Monday, September 08, 2014

How fake narratives get made

An interesting book by Robert Andrew Powell

The Dead Women of Juárez

Powell lived in Juarez and found that the every day reality did not reflect the stories in the US media.

After I moved to Juárez, I didn’t notice that many women being killed. Or, to be more accurate, I noticed a lot of women being killed, a frightening amount at least 167 women were killed in Juárez by the end of August. It’s just that I noticed a very lot more men being killed, almost 2000 men over the same stretch of time.
The ‘femicide narrative’ so loved by the MSM inverted what was happening in Juarez. The victims were not killed ‘simply because they were women’; they died because they lived in a city where criminals held sway and drug cartels were more powerful than the legimate authorities.

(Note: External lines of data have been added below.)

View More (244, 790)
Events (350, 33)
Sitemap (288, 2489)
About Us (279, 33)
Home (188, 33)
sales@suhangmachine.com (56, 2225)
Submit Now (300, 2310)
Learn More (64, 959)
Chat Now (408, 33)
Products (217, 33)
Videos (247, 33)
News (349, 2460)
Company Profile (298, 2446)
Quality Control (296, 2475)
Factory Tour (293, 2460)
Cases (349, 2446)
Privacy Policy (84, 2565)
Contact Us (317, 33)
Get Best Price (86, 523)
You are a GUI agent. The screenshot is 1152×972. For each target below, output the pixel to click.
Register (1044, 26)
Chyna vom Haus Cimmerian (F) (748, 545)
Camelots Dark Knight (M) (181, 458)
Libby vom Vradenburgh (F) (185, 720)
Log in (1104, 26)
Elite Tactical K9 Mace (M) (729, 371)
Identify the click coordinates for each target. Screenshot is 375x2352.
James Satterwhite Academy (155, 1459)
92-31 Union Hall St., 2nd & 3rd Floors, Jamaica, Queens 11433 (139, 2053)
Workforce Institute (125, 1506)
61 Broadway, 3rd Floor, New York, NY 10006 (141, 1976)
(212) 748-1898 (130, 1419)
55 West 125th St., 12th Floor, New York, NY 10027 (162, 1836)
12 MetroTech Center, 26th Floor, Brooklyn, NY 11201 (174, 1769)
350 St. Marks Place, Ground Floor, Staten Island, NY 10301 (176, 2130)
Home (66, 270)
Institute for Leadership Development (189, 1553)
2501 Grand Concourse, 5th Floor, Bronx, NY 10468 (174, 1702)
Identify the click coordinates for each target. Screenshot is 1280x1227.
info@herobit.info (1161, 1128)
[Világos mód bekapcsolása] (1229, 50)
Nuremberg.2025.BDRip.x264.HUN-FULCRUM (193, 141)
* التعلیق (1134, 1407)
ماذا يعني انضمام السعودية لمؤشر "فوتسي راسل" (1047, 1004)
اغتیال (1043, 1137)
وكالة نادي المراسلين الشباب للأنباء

The women who have been killed in Juárez while I’ve been here appear, on the whole, to be as caught up in the drug game as most of the murdered men. I’ve read about women executed in their homes or in cars alongside their husbands, their suddenly orphaned kids running into the street crying. I haven’t read about sadistic bankers from El Paso preying on women. Very few people I’ve talked to in Juárez believe the popular femicide narrative poor factory girls being snatched off the street and killed “just because they are women” -- is the story of their city.
Powell also explores the origins of the false narrative:

While noting that the murders of women, especially in Ciudad Juárez, have received a remarkable amount of attention, the vast amount of literature on the phenomenon originated mostly from “radical scholars, interest groups, international and nongovernmental organizations, and political activists, usually with little regard to the evaluation of the available data,” [Anthropologist Pedro Albuerque: wrote. Specifically he cited “preconceived notions and ad hoc statements not supported by empirical investigation.
“I’d argue that it wasn’t the murdered women that the media cared about as much as it was the idea of femicide and the theories of serial killing, conspiracies, and mass male backlash against women,” [Erin] Frey told me when I reached her via e-mail at her current home in Singapore, where she works for an NGO. “I’m sick of seeing articles on the subject that are a solid piece of citationless, uncredible crap.”
Certain types of serial killers are catnip to the MSM. In Juarez, radical scholars exploited that weakness to promote their anti-globalist and feminist agenda.